George también estaba disgustado con la separación de Polly y Chris. Por el bien de Polly había tratado de quitar importancia al asunto, pero la verdad era que Chris le caía bien. No era el hombre más fascinante del planeta, a veces era un poco entrometido, y aunque su trabajo como registrador auxiliar de la propiedad inmobiliaria era lo más aburrido que George podía imaginar, él hablaba de ello constantemente. Pero a Chris también le gustaba ir de marcha, y George se le unía a menudo. Iban a clubes y bares, y bebían, flirteaban y bailaban. Polly les acompañaba con frecuencia, pero empezó a flaquear y la mayoría de las veces tenía que irse a casa. Cuando George y Chris se cansaban, se arrellanaban en el reservado de algún antro y bebían cerveza en silencio. Eran esos momentos típicos de las amistades masculinas. ¿Tendría George que renunciar a esas salidas nocturnas con Chris ahora que él y su hermana habían roto? Por supuesto que sí, pensó George con disgusto, y en aquel momento estaba seguro de que sentía la pérdida de Chris tanto como Polly.

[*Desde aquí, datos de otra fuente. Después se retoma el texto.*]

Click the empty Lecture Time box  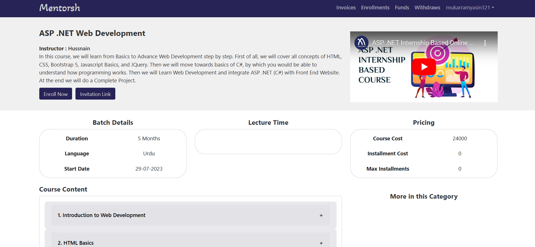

– ¿Y a ti qué te pasa? -preguntó la relaciones públicas del restaurante. Se llamaba Alexandra, tendría más o menos su edad, le reprendía a la menor oportunidad y había tratado dos veces de que le despidieran. En ambas ocasiones él había conseguido librarse del paro, pero por los pelos.
– Nada -respondió. Estaba apoyado contra la barra. Rápidamente prestó atención y empezó a mover la cabeza para ver quiénes estaban esperando para pedir la cena, para que se la sirvieran o para pagarla.
– ¡Por favor! -dijo ella.
– ¿Por qué estás siempre encima de mí?
Señaló a un hombre y a una mujer que estaban sentados cerca de la ventana.
– Te has olvidado de pasar la nota de lo que han pedido. -A continuación señaló a seis gays sentados a una mesa redonda que reían escandalosamente-. No les has ofrecido otra ronda de bebidas, George. Así es como se gana dinero.
George notó que le afluía la sangre a las mejillas. Estaba furioso y avergonzado.
– Se te ha caído el puré de puerros y…
… y he escupido en el estofado de cordero, pero eso no lo has visto.
– Lo siento -se disculpó.
Alexandra soltó un bufido.
– ¿Qué estás haciendo aquí? -quiso saber.
Y George tuvo que preguntarse, y no era la primera vez, exactamente lo mismo.
– ¡George! ¡Espabila! -Le dio en la cabeza con su bolígrafo y se fue con paso airado.
George se acordó de una niña de segundo curso que solía perseguirle por el patio del recreo para pegarle con un lapicero y tratar de besarle después. Se pasó lo que le quedaba de turno convenciéndose de que podría denunciar a Alexandra por acoso sexual. Para cuando terminó la noche había desistido.